--- START ---

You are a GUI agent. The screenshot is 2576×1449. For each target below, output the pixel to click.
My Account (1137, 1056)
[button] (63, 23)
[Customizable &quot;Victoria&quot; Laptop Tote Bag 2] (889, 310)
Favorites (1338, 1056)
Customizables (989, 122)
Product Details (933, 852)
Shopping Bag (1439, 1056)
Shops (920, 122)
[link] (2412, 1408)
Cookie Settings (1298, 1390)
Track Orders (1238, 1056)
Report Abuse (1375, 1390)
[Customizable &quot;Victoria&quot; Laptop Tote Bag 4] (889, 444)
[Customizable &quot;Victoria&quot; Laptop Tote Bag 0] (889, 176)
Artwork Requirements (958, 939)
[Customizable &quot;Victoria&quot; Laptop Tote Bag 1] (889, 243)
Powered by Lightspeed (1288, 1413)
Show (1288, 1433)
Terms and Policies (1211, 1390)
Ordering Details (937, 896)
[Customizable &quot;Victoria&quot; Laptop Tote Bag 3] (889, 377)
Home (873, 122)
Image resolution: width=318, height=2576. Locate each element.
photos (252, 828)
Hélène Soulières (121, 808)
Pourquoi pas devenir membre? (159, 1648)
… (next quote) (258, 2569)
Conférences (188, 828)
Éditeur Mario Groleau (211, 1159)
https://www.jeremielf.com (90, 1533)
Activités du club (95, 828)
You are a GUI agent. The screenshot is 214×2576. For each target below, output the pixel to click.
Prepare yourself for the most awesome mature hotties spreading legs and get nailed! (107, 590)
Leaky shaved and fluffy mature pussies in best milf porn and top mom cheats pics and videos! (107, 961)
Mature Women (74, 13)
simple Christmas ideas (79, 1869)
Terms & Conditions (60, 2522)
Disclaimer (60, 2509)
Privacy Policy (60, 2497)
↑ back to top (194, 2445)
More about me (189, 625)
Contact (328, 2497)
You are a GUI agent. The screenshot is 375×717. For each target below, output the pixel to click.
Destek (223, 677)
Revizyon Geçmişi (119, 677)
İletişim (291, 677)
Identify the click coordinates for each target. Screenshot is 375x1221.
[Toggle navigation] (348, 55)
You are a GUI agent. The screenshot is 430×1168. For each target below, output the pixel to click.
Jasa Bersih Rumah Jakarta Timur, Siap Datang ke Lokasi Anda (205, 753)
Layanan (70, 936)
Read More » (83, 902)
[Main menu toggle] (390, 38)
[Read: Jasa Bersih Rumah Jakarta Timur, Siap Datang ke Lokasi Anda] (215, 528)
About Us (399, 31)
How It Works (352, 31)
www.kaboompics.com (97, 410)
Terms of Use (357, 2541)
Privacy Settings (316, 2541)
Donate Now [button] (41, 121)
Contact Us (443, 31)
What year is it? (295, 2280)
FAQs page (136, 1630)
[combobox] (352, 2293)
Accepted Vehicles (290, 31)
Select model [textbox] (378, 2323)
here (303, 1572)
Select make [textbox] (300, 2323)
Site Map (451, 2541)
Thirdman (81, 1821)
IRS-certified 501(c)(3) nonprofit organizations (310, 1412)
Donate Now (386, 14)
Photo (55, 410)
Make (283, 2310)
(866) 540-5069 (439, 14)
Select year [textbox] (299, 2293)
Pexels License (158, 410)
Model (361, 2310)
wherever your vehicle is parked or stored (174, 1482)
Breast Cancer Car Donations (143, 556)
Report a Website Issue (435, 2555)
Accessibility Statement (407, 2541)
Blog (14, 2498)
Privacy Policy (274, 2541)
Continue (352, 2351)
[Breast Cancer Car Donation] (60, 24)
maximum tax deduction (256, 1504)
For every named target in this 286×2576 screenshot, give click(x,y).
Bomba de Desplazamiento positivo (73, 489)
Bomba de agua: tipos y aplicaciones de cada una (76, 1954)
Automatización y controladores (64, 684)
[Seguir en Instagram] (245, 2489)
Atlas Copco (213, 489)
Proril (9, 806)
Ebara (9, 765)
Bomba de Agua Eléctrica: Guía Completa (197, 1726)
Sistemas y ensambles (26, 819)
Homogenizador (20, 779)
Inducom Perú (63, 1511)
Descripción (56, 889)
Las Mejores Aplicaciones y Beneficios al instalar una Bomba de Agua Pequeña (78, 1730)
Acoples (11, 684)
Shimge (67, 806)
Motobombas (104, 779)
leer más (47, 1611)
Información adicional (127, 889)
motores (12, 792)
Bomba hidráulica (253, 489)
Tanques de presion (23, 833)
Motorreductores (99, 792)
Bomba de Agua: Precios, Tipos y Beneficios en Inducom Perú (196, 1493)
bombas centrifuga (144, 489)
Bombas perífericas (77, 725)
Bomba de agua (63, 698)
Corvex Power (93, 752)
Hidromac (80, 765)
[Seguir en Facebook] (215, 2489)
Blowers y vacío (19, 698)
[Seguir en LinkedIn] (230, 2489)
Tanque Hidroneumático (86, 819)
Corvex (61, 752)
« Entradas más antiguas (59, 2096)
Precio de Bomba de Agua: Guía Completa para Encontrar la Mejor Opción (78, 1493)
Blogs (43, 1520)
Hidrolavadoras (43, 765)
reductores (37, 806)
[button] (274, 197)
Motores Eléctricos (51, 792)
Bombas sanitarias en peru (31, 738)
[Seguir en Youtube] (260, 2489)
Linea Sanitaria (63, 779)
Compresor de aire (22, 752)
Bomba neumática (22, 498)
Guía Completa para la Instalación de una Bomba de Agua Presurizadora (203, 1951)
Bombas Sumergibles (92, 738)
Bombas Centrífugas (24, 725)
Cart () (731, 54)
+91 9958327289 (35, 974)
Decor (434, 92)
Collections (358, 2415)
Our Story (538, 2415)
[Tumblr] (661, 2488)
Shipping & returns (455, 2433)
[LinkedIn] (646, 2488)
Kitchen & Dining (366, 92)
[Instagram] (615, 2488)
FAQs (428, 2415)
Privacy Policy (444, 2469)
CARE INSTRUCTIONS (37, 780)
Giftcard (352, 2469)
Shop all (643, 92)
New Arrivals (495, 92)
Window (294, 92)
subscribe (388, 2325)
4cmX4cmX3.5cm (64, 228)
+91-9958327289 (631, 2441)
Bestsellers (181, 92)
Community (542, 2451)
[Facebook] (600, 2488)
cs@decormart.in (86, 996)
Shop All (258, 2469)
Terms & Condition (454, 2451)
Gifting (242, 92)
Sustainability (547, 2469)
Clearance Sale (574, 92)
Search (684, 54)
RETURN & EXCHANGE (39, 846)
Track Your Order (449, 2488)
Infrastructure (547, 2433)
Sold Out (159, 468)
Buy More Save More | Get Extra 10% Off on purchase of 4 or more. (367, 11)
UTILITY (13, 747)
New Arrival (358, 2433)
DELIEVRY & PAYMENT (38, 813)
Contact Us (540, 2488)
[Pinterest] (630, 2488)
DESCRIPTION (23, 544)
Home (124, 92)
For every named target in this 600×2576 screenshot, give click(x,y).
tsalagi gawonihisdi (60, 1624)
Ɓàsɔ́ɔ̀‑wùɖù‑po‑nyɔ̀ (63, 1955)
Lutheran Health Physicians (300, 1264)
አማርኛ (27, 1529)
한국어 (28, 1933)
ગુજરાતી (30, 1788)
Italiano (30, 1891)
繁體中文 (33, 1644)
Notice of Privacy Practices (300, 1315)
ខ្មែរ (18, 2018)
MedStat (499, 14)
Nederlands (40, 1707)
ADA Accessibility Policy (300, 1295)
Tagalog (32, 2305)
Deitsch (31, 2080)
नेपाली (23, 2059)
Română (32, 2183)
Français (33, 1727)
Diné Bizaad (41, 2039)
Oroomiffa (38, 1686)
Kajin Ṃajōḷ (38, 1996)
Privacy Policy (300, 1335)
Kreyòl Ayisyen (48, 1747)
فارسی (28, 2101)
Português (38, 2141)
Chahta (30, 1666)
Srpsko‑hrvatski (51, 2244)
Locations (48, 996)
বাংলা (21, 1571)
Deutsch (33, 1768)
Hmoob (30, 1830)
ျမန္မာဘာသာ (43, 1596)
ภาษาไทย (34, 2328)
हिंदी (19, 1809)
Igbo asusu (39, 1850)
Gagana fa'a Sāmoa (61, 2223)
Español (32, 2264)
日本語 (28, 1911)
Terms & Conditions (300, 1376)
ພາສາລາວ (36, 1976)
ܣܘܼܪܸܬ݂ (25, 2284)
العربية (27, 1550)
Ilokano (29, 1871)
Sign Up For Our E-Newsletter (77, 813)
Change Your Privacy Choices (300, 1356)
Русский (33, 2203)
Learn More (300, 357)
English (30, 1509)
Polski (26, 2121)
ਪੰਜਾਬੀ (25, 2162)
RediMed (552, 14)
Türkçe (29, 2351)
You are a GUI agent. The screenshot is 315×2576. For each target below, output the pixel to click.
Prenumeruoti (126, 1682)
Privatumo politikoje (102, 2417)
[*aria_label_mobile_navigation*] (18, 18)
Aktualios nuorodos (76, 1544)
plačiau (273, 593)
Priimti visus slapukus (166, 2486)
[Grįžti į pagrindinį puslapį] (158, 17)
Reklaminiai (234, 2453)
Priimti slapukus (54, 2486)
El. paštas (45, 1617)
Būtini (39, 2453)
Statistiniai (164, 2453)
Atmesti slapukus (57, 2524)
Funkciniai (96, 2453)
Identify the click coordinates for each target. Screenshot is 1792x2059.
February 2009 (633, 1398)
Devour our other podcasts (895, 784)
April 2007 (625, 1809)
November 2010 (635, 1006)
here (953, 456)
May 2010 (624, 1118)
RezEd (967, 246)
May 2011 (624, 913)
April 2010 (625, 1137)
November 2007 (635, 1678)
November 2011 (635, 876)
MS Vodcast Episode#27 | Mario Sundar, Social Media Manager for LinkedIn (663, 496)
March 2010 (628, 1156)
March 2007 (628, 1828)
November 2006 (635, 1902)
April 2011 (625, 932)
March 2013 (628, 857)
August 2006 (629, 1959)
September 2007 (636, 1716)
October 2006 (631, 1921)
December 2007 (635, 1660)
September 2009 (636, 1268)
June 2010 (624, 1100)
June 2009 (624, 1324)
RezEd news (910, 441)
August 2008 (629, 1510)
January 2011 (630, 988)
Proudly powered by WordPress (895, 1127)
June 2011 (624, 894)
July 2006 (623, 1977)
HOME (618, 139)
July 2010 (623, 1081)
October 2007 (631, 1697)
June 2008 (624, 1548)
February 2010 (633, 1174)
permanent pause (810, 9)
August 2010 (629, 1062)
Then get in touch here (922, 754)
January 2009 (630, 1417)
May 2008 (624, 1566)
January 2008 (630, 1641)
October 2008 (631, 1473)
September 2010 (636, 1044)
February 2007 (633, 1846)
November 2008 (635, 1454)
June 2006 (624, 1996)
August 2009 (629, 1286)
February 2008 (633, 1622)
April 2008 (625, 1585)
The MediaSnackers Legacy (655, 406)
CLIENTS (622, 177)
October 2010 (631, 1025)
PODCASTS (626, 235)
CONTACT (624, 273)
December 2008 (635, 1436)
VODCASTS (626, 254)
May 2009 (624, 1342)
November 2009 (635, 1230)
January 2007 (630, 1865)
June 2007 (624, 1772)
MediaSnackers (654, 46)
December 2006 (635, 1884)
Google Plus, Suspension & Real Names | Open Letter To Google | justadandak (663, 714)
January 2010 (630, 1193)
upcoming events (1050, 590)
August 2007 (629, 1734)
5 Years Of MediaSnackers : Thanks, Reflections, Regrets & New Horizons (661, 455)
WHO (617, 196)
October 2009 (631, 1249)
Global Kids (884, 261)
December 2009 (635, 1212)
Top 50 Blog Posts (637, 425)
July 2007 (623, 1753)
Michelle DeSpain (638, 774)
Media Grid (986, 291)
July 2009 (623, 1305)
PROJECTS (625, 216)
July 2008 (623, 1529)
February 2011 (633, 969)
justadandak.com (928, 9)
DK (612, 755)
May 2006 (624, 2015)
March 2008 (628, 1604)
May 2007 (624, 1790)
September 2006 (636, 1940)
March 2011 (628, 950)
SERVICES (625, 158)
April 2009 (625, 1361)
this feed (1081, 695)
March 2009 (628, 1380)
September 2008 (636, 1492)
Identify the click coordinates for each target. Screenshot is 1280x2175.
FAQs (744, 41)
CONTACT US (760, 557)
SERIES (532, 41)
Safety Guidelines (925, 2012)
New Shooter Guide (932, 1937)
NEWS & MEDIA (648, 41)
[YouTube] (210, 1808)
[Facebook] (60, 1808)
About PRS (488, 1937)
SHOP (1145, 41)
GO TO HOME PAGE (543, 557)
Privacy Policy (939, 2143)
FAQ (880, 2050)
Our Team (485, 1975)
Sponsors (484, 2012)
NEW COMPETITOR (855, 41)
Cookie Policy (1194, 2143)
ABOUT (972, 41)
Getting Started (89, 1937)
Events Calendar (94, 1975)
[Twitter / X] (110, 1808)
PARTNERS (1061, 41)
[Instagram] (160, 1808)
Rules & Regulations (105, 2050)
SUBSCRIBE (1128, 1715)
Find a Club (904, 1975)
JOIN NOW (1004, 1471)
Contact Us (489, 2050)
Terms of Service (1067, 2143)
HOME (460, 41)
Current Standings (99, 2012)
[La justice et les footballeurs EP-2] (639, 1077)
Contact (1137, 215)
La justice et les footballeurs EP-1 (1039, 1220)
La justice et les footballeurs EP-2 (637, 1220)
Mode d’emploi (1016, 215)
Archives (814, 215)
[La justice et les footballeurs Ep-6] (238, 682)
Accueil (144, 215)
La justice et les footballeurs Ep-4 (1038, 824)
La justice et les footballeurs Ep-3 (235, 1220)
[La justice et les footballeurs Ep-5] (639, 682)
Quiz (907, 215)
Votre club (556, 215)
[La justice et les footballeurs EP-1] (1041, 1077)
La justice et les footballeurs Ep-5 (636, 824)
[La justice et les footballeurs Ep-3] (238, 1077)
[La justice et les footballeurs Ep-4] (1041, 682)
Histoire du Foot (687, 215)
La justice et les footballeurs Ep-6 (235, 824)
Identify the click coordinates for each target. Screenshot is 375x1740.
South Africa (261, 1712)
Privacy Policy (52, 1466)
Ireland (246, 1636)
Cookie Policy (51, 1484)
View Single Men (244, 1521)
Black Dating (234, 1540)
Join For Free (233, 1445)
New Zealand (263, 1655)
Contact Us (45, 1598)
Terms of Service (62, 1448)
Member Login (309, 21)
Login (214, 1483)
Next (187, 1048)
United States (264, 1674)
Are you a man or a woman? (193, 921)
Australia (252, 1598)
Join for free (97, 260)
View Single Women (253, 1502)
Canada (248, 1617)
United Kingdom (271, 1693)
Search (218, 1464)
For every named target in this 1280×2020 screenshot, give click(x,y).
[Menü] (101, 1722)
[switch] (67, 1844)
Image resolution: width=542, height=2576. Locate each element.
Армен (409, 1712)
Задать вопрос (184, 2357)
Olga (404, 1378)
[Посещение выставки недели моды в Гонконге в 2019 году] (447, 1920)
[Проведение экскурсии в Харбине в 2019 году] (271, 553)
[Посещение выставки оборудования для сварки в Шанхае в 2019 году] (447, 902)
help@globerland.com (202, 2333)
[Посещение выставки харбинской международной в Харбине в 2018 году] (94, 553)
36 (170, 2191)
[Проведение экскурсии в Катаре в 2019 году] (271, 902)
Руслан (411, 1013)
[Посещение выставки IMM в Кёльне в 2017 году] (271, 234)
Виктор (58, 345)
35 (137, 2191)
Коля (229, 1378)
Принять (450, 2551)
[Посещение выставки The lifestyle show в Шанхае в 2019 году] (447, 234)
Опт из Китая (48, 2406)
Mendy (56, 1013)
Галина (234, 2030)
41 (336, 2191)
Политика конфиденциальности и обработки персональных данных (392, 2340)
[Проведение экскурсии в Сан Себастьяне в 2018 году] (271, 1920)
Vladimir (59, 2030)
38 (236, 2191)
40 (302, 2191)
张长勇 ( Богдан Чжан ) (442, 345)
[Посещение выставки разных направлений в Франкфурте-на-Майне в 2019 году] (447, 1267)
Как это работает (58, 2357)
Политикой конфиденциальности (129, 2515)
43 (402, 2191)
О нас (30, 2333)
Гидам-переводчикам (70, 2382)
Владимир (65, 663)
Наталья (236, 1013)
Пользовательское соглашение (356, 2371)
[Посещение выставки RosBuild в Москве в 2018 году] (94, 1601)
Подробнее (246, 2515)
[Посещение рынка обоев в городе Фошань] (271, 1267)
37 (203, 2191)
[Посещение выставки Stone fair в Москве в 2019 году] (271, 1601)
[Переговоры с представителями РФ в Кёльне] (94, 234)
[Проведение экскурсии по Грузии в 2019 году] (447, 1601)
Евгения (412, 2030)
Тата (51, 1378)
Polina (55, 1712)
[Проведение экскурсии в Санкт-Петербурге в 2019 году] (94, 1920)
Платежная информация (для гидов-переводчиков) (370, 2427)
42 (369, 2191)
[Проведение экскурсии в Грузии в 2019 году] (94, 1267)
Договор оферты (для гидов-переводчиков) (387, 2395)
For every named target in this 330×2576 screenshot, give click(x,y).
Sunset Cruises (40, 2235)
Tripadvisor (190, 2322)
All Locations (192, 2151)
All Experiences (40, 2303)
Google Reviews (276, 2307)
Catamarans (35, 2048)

--- END ---

#### [Task statement]
Give back, unchanged, the run of lines in the listing above that begins at the line containing "IRS-certified 501(c)(3) nonprofit" and ends at the line containing "Bombas perífericas (77, 725)", both included.

#### [Solution]
IRS-certified 501(c)(3) nonprofit organizations (310, 1412)
Donate Now (386, 14)
Photo (55, 410)
Make (283, 2310)
(866) 540-5069 (439, 14)
Select year [textbox] (299, 2293)
Pexels License (158, 410)
Model (361, 2310)
wherever your vehicle is parked or stored (174, 1482)
Breast Cancer Car Donations (143, 556)
Report a Website Issue (435, 2555)
Accessibility Statement (407, 2541)
Blog (14, 2498)
Privacy Policy (274, 2541)
Continue (352, 2351)
[Breast Cancer Car Donation] (60, 24)
maximum tax deduction (256, 1504)
For every named target in this 286×2576 screenshot, give click(x,y).
Bomba de Desplazamiento positivo (73, 489)
Bomba de agua: tipos y aplicaciones de cada una (76, 1954)
Automatización y controladores (64, 684)
[Seguir en Instagram] (245, 2489)
Atlas Copco (213, 489)
Proril (9, 806)
Ebara (9, 765)
Bomba de Agua Eléctrica: Guía Completa (197, 1726)
Sistemas y ensambles (26, 819)
Homogenizador (20, 779)
Inducom Perú (63, 1511)
Descripción (56, 889)
Las Mejores Aplicaciones y Beneficios al instalar una Bomba de Agua Pequeña (78, 1730)
Acoples (11, 684)
Shimge (67, 806)
Motobombas (104, 779)
leer más (47, 1611)
Información adicional (127, 889)
motores (12, 792)
Bomba hidráulica (253, 489)
Tanques de presion (23, 833)
Motorreductores (99, 792)
Bomba de Agua: Precios, Tipos y Beneficios en Inducom Perú (196, 1493)
bombas centrifuga (144, 489)
Bombas perífericas (77, 725)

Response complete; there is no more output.